Adviser to Sudanese: Implementing the budget schedule instructions will not take long, and amendments may be made to them
Mazhar Muhammad Saleh, Prime Minister Muhammad Shiaa al-Sudani’s financial advisor, denied that instructions for putting the 2024 federal budget schedules into effect would be delayed.
“I don’t think that the instructions for implementing the federal general budget, according to the financial schedules related to the fiscal year 2024, which were recently approved by the House of Representatives will take a long time to be issued,” Saleh stated.
He made the observation that “the basic instructions for implementing the budget that were issued regarding the tripartite budget issued under Law No. 13 of 2023, which are currently in effect, are sufficient and effective; however, there may be modifications that necessitate modifications or additions to the current instructions in accordance with the country’s financial situation. at the Federal Ministries of Planning and Finance as a facilitator.
After making modifications to a number of expenditure schedules and financial allocations for the development of the governorates, the House of Representatives voted on June 3 to approve the schedules of the Federal General Budget Law 2024.
The total financial budget was 211.9 trillion dinars, or more than 153 billion dollars. This was an increase of 7% over the budget for the current year. Employee salaries were also significantly higher than last year’s, when they were about 59 trillion dinars.
The budget estimates that the Iraqi state’s general revenues are approximately 145 trillion dinars, resulting in a 66 trillion dinar deficit.

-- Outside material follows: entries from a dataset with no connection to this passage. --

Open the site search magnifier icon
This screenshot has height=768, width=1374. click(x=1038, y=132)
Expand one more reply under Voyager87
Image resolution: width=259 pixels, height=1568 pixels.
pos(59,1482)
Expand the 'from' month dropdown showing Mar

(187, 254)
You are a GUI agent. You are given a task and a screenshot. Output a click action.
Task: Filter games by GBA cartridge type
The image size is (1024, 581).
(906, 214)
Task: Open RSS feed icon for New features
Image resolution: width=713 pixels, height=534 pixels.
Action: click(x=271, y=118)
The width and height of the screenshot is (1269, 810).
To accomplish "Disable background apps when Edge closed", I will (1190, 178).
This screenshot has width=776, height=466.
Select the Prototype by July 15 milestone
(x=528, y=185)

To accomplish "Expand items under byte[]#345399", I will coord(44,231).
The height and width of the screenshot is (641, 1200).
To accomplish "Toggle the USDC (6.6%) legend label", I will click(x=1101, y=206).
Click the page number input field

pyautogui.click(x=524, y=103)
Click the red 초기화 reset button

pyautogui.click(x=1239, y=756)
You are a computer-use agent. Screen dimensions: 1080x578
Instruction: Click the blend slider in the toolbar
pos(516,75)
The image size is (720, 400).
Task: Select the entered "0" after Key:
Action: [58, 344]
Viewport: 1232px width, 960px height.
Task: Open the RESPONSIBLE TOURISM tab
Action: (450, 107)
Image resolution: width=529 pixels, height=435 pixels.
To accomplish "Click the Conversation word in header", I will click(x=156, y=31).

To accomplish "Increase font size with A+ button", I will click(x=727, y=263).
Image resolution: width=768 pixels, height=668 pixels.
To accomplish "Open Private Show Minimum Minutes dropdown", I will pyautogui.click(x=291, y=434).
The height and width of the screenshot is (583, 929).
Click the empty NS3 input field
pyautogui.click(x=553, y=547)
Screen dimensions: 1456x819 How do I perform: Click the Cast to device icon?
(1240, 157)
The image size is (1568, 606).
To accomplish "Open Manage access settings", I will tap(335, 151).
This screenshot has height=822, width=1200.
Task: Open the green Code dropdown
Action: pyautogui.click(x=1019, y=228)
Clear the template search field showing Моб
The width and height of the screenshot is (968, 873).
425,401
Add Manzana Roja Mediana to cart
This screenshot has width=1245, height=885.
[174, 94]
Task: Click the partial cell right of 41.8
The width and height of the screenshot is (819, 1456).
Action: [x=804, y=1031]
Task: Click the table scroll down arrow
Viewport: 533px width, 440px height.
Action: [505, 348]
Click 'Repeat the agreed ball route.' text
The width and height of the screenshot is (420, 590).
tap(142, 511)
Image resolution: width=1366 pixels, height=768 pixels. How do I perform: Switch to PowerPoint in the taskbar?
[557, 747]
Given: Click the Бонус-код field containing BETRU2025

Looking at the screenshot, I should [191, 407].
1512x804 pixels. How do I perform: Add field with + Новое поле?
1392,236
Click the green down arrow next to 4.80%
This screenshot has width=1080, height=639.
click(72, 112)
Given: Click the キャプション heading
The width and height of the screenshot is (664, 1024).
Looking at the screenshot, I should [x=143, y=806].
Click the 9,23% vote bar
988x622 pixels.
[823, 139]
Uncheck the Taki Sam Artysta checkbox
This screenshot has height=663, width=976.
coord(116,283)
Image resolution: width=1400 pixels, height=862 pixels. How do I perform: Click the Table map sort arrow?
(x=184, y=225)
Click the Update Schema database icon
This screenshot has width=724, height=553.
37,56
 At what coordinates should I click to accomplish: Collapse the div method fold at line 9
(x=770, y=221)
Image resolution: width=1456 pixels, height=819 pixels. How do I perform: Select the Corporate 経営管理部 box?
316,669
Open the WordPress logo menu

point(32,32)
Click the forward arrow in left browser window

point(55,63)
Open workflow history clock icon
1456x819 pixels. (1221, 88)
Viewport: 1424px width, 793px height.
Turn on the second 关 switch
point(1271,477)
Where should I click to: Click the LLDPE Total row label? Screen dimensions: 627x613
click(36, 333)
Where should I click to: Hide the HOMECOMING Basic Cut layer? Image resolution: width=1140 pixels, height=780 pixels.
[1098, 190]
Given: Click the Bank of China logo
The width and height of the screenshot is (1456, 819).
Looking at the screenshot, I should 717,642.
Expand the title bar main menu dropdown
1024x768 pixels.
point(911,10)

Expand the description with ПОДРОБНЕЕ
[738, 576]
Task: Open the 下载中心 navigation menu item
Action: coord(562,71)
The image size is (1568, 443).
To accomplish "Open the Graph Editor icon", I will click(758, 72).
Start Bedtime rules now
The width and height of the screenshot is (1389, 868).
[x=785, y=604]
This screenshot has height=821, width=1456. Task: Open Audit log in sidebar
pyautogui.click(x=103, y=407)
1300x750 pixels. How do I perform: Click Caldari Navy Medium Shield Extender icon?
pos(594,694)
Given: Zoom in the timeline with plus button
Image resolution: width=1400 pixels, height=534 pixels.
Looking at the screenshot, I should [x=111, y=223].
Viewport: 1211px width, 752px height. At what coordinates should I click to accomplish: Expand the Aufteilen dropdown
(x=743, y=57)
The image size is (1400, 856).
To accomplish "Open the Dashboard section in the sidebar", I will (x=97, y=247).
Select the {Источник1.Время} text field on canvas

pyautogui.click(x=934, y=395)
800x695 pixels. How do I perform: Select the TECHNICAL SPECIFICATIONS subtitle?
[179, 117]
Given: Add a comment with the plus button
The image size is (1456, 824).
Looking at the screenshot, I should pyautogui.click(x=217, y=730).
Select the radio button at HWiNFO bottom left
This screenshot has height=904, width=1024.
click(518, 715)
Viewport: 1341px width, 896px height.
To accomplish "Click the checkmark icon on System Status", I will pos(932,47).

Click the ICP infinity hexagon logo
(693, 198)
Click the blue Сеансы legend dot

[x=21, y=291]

The government claims that the difference in the deficit caused by high oil prices will be reduced.
Granting the government authority to transfer funds between ministries and various investment amounts for service and infrastructure projects throughout the country’s cities was one of the most prominent amendments to the current budget that was examined by Parliament’s Finance Committee.
The total salaries of employees increased from 59.2 trillion dinars to 63.4 trillion dinars, or 4.2 trillion dinars, and the costs of care networks and government subsidies increased from 24.5 trillion dinars to 26.9 trillion dinars, or 2.4 trillion dinars, making it clear that the country’s cost of public operating expenditures had increased.